> **Page extract**
Martino

I know one other guy with brain cancer. Martino Sclavi.

Martino lives in Rome. When news of my diagnosis reached a mutual friend, he offered to share his war stories. We emailed a few times. He was in New York earlier this month, so I used some miles to fly down. We met at my in-laws’ place, then took a walk and got some brunch.

I remember his first email, May 14:

What can I say to someone that is just beginning what I began only 3 months ago? I am doing well. The whole thing ain’t as tragic as one would expect.

I, too, was feeling upbeat. The shock and trauma of the previous weeks was washed away by a rush of steroids. I began to look back, to seize and savor the memories of survival.

I replied May 17:

Please allow me to share with you some of the details of my diagnosis and treatment, and to tell you a little bit about who I am.

I called it “the first chapter of my story”. A week later, it became the basis of this blog.

Martino more than matched it May 18:

I was fortunate to have forgotten or “erased” most of my “Chapter 1”. All I know is that I was in L.A. working on a film script and I began having some pretty terrible head-aches which would not go away with the usual over-the-counter. After the presentation of my work I asked a friend to bring me to a doctor… By the time we came to the emergency room of the hospital (from the reports of others) I was very confused.

Considering it was L.A., the emergency room staff assumed that I was some kind of drug case and just put me on a bed to sleep it off. My friend went home assuming the same. Fortunately, a nurse realized that there was something else going on and picked up my phone, calling the last number dialed. All of this and what happened in the next 2 days I have heard from others because I have absolutely no recollection of it. I have been told that my friends arrived to the hospital where I was still in a confused state and made sure that I was taken care of. The surgeon was a good guy and the fact that my friend (who answered the nurse’s call on that fatal ([10. I believe he means “fateful”, though I’m reminded of wondering, somewhat playfully, whether I might have actually died in surgery and am now experiencing a sort of dream. Somewhere else in the multiverse?]) night) is a very well known actor allowed some of the financial worry of the hospital to go by in the emergency.

I woke up and found my wife and mother and sister in the hospital. They had been flown in from Italy. I had little or no clue what had happened and still now it all feels a bit like a dream.([20. I have edited Martino’s words (lightly, I think), mostly for punctuation and spelling.])

> **Data extract**
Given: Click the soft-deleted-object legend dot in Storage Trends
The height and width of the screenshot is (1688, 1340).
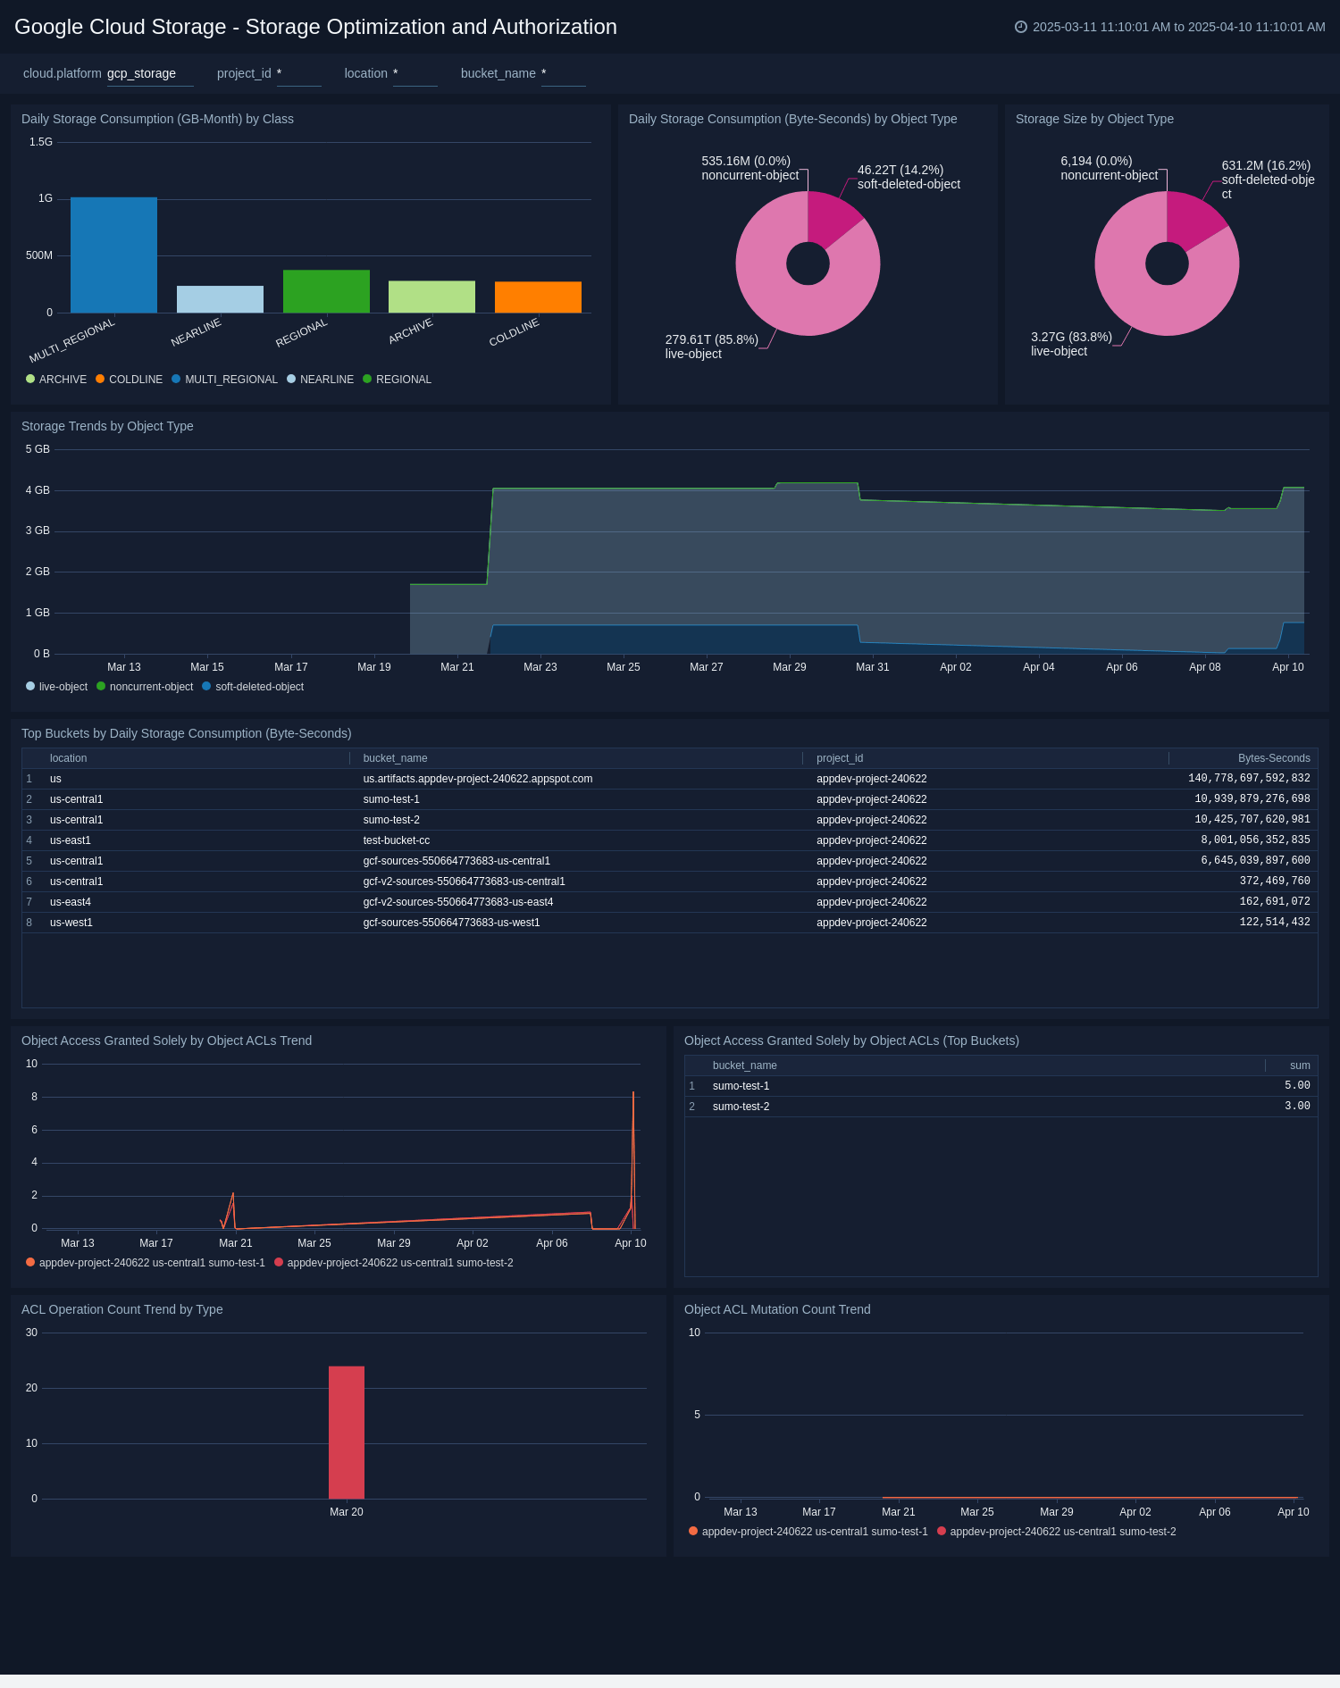Looking at the screenshot, I should (206, 687).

> **Your tasks**
(a) In the Martino page, who picked up Martino's phone in the emergency room and called the last number dialed?
(b) From the Martino page, reproduce the passage starting at "What can I say" and ending at "of this blog.".

> **Results in order**
(a) A nurse who realized something else was going on.

(b)
What can I say to someone that is just beginning what I began only 3 months ago? I am doing well. The whole thing ain’t as tragic as one would expect.

I, too, was feeling upbeat. The shock and trauma of the previous weeks was washed away by a rush of steroids. I began to look back, to seize and savor the memories of survival.

I replied May 17:

Please allow me to share with you some of the details of my diagnosis and treatment, and to tell you a little bit about who I am.

I called it “the first chapter of my story”. A week later, it became the basis of this blog.